◆ GOAL OF THE EXERCISE: The records that follow should be retyped word for word.

◆ Dataset excerpts:
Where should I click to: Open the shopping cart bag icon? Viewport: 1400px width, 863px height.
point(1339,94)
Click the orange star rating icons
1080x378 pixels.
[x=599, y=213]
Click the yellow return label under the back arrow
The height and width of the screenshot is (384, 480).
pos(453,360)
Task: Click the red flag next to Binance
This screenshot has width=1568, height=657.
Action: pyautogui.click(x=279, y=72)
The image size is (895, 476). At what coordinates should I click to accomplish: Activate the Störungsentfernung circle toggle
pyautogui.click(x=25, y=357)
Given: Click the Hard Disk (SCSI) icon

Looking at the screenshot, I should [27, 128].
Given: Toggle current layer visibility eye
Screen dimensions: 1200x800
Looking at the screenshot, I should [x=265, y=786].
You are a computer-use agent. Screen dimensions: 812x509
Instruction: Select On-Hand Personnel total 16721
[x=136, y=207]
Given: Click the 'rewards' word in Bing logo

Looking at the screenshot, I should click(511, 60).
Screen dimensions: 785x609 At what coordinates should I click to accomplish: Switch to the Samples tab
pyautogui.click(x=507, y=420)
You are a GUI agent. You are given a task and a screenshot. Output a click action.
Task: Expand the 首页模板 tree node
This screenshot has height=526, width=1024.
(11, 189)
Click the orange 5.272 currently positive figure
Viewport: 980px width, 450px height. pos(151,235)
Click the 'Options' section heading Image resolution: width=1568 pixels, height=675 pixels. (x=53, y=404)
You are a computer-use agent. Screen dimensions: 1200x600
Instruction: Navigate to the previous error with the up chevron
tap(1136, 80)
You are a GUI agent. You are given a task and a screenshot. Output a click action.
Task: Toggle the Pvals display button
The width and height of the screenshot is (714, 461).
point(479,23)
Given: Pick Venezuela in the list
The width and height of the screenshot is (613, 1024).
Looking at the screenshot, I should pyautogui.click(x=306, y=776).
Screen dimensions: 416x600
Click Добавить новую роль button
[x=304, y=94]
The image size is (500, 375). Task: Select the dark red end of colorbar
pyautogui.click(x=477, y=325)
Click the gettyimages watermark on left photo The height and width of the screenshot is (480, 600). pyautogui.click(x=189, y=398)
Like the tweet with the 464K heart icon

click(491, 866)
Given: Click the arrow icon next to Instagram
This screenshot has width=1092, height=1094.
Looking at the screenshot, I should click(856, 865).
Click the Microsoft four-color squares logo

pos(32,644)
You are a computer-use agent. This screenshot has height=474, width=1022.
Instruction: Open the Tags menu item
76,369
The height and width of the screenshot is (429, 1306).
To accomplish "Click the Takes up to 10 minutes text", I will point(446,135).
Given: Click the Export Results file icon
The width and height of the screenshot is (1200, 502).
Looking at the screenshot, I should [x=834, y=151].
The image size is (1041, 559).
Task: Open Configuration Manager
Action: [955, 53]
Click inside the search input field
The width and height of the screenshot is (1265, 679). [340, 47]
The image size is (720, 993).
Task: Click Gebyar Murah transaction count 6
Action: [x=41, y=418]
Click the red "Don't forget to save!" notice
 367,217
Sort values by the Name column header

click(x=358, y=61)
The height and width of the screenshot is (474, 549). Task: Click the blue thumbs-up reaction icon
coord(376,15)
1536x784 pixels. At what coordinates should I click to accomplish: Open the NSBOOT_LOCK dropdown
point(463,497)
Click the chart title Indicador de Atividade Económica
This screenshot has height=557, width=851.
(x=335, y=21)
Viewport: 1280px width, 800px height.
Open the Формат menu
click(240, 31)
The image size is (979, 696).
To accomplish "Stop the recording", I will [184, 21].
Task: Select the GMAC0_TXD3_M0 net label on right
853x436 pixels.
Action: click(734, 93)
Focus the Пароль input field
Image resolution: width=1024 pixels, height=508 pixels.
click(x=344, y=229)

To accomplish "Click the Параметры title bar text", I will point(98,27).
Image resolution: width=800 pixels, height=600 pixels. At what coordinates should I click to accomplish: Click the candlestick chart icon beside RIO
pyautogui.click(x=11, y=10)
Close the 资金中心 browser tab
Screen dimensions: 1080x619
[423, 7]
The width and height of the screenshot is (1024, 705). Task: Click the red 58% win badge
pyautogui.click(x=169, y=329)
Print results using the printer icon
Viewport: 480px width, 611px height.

◆ EXERCISE ANSWER:
Where should I click to: Open the shopping cart bag icon? Viewport: 1400px width, 863px height.
point(1339,94)
Click the orange star rating icons
1080x378 pixels.
[x=599, y=213]
Click the yellow return label under the back arrow
The height and width of the screenshot is (384, 480).
pos(453,360)
Task: Click the red flag next to Binance
This screenshot has width=1568, height=657.
Action: pyautogui.click(x=279, y=72)
The image size is (895, 476). At what coordinates should I click to accomplish: Activate the Störungsentfernung circle toggle
pyautogui.click(x=25, y=357)
Given: Click the Hard Disk (SCSI) icon

Looking at the screenshot, I should [27, 128].
Given: Toggle current layer visibility eye
Screen dimensions: 1200x800
Looking at the screenshot, I should [x=265, y=786].
You are a computer-use agent. Screen dimensions: 812x509
Instruction: Select On-Hand Personnel total 16721
[x=136, y=207]
Given: Click the 'rewards' word in Bing logo

Looking at the screenshot, I should click(511, 60).
Screen dimensions: 785x609 At what coordinates should I click to accomplish: Switch to the Samples tab
pyautogui.click(x=507, y=420)
You are a GUI agent. You are given a task and a screenshot. Output a click action.
Task: Expand the 首页模板 tree node
This screenshot has height=526, width=1024.
(11, 189)
Click the orange 5.272 currently positive figure
Viewport: 980px width, 450px height. pos(151,235)
Click the 'Options' section heading Image resolution: width=1568 pixels, height=675 pixels. (x=53, y=404)
You are a computer-use agent. Screen dimensions: 1200x600
Instruction: Navigate to the previous error with the up chevron
tap(1136, 80)
You are a GUI agent. You are given a task and a screenshot. Output a click action.
Task: Toggle the Pvals display button
The width and height of the screenshot is (714, 461).
point(479,23)
Given: Pick Venezuela in the list
The width and height of the screenshot is (613, 1024).
Looking at the screenshot, I should pyautogui.click(x=306, y=776).
Screen dimensions: 416x600
Click Добавить новую роль button
[x=304, y=94]
The image size is (500, 375). Task: Select the dark red end of colorbar
pyautogui.click(x=477, y=325)
Click the gettyimages watermark on left photo The height and width of the screenshot is (480, 600). pyautogui.click(x=189, y=398)
Like the tweet with the 464K heart icon

click(491, 866)
Given: Click the arrow icon next to Instagram
This screenshot has width=1092, height=1094.
Looking at the screenshot, I should click(856, 865).
Click the Microsoft four-color squares logo

pos(32,644)
You are a computer-use agent. This screenshot has height=474, width=1022.
Instruction: Open the Tags menu item
76,369
The height and width of the screenshot is (429, 1306).
To accomplish "Click the Takes up to 10 minutes text", I will point(446,135).
Given: Click the Export Results file icon
The width and height of the screenshot is (1200, 502).
Looking at the screenshot, I should [x=834, y=151].
The image size is (1041, 559).
Task: Open Configuration Manager
Action: [955, 53]
Click inside the search input field
The width and height of the screenshot is (1265, 679). [340, 47]
The image size is (720, 993).
Task: Click Gebyar Murah transaction count 6
Action: [x=41, y=418]
Click the red "Don't forget to save!" notice
 367,217
Sort values by the Name column header

click(x=358, y=61)
The height and width of the screenshot is (474, 549). Task: Click the blue thumbs-up reaction icon
coord(376,15)
1536x784 pixels. At what coordinates should I click to accomplish: Open the NSBOOT_LOCK dropdown
point(463,497)
Click the chart title Indicador de Atividade Económica
This screenshot has height=557, width=851.
(x=335, y=21)
Viewport: 1280px width, 800px height.
Open the Формат menu
click(240, 31)
The image size is (979, 696).
To accomplish "Stop the recording", I will [184, 21].
Task: Select the GMAC0_TXD3_M0 net label on right
853x436 pixels.
Action: click(734, 93)
Focus the Пароль input field
Image resolution: width=1024 pixels, height=508 pixels.
click(x=344, y=229)

To accomplish "Click the Параметры title bar text", I will point(98,27).
Image resolution: width=800 pixels, height=600 pixels. At what coordinates should I click to accomplish: Click the candlestick chart icon beside RIO
pyautogui.click(x=11, y=10)
Close the 资金中心 browser tab
Screen dimensions: 1080x619
[423, 7]
The width and height of the screenshot is (1024, 705). Task: Click the red 58% win badge
pyautogui.click(x=169, y=329)
Print results using the printer icon
Viewport: 480px width, 611px height.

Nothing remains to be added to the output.